A variety of DNA studies over an extended period of time support the fact that Ashkenazic Jews originated in the Middle East (also called the Near East). Some of these studies include the following:

  • Hammer, et al. conclude that the Y chromosome of most Ashkenazi and Sephardi Jews contained mutations that are also common among Middle Eastern peoples, but uncommon in the general European population (source: Proceedings of the National Academy of Sciences, 2000). This suggests that the male ancestors of the Ashkenazi Jews could be traced mostly to the Middle East;

  • The proportion of male genetic admixture in Ashkenazi Jews amounts to less than 0.5% per generation over an estimated 80 generations, with "relatively minor contribution of European Y chromosomes to the Ashkenazim," according to Hammer et. al. (source: Proceedings of the National Academy of Sciences, 2000);

  • Two studies by Nebel et al. in 2001 and 2005, based on Y chromosome polymorphic markers, suggest that Ashkenazi Jews are more closely related to other Jewish and Middle Eastern groups than to their host populations in Europe -- defined in the using Eastern European, German, and French Rhine Valley populations (source: European Journal of Human Genetics);

  • In 2004, Behar et al compared data from Ashkenazi groups in ten different European areas (France, Germany, the Netherlands; Austria-Hungary, Byelorussia, Lithuania, Poland, Romania, Russia, and Ukraine ) with data from non-Jewish groups in seven different countries (France, Germany, Austria, Hungary, Poland, Romania, and Russia). They found that nine of the Jewish groups were similar, with low rates of admixture with non-Jewish groups, but that these Ashkenazi groups were closely related to non-Ashkenazi Jews and to some non-Jewish Near Eastern groups (Human Genetics, 2004);

  • A 2006 study by Behar et al. based on high-resolution analysis of haplogroup K (mtDNA), suggested that about 40% of the current Ashkenazi population is descended matrilineally from just four women, or "founder lineages", that were likely from a Hebrew/Levantine mtDNA pool originating in the Middle East in the 1st and 2nd centuries C.E. Behar et al. suggest that the rest of Ashkenazi mtDNA is originated from ~150 women, most of those likely of Middle Eastern origin. (source: American Journal of Human Genetics, 2006);

  • Medical studies of the DNA of various diaspora Jewish populations -- from Iranian, Iraqi, Syrian, Italian, Turkish, Greek, and Ashkenazi -- have shown them to all be close Middle Eastern kin (source: American Journal of Human Genetics, 2010); and

  • Ashkenazi Levites paternally descend from an Iranian people, not from Khazars or Slavs, according to genetic evidence revealed in a study by Siiri Rootsi et al. (Nature Communications, 2013).


Since no other paternal or maternal haplogroup among Ashkenazim comes from a Central Asian Turkic source either, there is a total absence of evidence for Khazar ancestry in Ashkenazi Jews.
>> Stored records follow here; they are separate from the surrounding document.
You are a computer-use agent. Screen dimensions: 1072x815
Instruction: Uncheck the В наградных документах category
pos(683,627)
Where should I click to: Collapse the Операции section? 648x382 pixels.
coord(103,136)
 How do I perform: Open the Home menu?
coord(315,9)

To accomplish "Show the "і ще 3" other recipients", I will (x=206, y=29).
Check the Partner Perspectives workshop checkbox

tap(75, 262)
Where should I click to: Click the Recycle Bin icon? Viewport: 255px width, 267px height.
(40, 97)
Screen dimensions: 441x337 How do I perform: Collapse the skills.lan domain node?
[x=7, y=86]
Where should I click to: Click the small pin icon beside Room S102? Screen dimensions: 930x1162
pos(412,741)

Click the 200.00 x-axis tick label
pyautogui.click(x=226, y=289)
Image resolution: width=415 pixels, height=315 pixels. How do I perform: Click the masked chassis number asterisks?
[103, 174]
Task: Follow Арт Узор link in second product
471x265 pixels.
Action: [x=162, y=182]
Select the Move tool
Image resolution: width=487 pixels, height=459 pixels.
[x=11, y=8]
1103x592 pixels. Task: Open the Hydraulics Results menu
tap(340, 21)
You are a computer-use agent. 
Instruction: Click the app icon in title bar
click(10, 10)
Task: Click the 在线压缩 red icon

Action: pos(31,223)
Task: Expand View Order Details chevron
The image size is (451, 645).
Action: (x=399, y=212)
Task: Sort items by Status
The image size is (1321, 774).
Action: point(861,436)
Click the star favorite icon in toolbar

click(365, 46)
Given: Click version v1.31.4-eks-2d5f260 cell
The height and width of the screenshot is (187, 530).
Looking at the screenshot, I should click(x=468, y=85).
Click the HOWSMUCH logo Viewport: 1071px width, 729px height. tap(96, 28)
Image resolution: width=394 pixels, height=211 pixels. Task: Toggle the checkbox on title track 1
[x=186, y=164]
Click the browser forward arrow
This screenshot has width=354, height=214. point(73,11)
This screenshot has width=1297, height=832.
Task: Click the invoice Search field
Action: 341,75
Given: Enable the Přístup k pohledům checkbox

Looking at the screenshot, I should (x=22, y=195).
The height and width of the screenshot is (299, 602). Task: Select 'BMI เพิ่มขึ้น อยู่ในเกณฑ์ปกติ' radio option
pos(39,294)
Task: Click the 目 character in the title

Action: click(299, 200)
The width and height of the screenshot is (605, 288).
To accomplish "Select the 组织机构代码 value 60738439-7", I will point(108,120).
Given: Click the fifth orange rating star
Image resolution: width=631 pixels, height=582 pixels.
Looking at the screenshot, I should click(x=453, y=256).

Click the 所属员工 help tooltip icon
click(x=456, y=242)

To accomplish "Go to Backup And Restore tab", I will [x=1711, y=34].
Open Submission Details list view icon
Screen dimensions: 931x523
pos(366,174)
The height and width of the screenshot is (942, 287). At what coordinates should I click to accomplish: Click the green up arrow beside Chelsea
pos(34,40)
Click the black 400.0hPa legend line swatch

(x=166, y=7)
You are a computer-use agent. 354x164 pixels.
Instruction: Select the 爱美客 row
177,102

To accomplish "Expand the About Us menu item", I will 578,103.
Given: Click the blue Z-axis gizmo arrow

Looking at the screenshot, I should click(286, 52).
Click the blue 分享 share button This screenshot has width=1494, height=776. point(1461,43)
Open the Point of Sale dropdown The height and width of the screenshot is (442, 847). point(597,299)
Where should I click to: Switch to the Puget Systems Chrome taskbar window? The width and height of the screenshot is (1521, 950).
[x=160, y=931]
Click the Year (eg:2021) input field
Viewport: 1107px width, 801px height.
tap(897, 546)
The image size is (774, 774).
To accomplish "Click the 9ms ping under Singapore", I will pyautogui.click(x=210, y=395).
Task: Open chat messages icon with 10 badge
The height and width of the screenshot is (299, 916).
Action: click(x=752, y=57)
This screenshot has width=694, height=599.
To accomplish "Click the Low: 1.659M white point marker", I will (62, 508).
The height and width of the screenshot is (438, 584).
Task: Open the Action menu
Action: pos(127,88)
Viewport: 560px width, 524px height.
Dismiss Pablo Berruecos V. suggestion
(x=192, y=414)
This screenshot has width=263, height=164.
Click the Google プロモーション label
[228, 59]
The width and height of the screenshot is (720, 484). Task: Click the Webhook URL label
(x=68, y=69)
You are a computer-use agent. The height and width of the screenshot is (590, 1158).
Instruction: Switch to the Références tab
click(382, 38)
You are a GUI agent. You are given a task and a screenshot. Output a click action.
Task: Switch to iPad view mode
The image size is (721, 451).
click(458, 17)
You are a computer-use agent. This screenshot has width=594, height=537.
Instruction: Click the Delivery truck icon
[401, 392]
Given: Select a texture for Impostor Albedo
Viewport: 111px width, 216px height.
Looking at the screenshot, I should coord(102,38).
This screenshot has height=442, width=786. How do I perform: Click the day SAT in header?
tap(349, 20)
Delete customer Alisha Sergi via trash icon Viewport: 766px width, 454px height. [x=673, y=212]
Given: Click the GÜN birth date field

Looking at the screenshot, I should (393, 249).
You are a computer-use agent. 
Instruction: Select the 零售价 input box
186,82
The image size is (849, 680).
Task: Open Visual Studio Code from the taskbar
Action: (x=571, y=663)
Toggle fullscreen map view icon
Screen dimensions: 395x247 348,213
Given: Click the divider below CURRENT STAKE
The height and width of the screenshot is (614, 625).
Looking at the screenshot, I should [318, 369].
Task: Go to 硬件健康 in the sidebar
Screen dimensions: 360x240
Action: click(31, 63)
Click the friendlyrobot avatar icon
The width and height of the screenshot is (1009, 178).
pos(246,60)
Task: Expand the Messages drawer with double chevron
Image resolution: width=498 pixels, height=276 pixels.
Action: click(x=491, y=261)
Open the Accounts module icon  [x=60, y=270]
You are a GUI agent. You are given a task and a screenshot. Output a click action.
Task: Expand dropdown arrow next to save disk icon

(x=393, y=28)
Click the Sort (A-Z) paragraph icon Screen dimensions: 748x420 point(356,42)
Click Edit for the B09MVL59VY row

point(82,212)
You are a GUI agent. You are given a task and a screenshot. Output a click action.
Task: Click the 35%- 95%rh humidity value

Kevin Brook, who has been researching the possibility of Khazar ancestry for 20 years among Ashkenazim and wrote a book entitled "The Jews of Khazaria", concludes: "Surprisingly, there is evidence for small amounts of southern Chinese, Berber, and Slavic ancestry in Ashkenazi Jews, but not for Turkic Khazar ancestry."

Conclusion


Though Ashkenazim are the largest ethnic group of Jews today, Sephardim and Mizrahim also consist of a significant part of the Jewish population, both in Israel and in the diaspora. Additionally, Israel has become the home of many smaller Jewish ethnic groups, such as Ethiopian Jews, Yemenite Jews, and Kaifeng Jews.

The Khazar hypothesis does not address these populations in Israel at all. Sephardim and Mizrahim have historic claims to Israel. Additionally, based on the above evidence, Ashkenazim also have historic claims to Israel. Moreover, the genetic studies above refute the claim that all Ashkenazic populations descend from Khazars.

The genetic studies above put the Khazar myth to rest. If you bump into the Khazar myth, make sure to refute it.